The above solution implies never returning a Matrix of blocks, but always a flat Matrix over the requested sites. I like this also because we never expose an SMatrixView for cases with non-homogeneous orbital sizes. In view of this, do we still want to return a HybridSparseMatrix instead of a SparseMatrixCSC when calling h[dn] or h(φs; params...)? What exactly would be the use case?

We have encountered one case in real world use, where we needed to compute the topological invariant of a superconducting Hamiltonian. This is the Pfaffian of i σ_y τ_y * H(k) for certain high-symmetry points k. This operation requires block resolution of H(k). But building P = im * σ_y * τ_y * H can be trivially done with @onsite! and @hopping! modifiers, and then pfaffian(P(k)), so we don't really need block-resolved H(k).

I don't really see an imperative need of a block-resolved h(φs; params...) any more. I think that, for the moment, we should therefore concentrate only on the second part of the proposal, modified as explained below

Updated proposal

pablosanjose commented 10 months ago

232 has a simpler approach to block access that seems more transparent than the whole SiteIndexCache story. The more I think about it, the more tricky caching looks: what happens if we compute two multisite slices twice? Since we're storing only single-site results, do we read the cache or do a full recompute? It would need to be a full recompute. The cache is probably only useful for second-time single-site indexing, which is a rather restricted case in exchange for considerable code complexity.

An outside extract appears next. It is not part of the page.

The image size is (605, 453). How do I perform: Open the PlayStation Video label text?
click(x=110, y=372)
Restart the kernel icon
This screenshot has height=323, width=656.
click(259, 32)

Not saying we should not do it at some point if there is a compelling reason. But the reasons given here, including the mean-field implementation, seems to be solved more simply in #232. In particular, that proposal is just a Array-like wrapper, so it is orthogonal to the current indexing of GreenFunctions, which is good. In that sense, it is similar but cleaner than the HybridSliceMatrix approach in this thread. It follows the same logic as repeated slicing of Arrays in Julia.

Hence, I'm closing this for the moment. We could reopen further down the road if we find a good reason for single-site caching.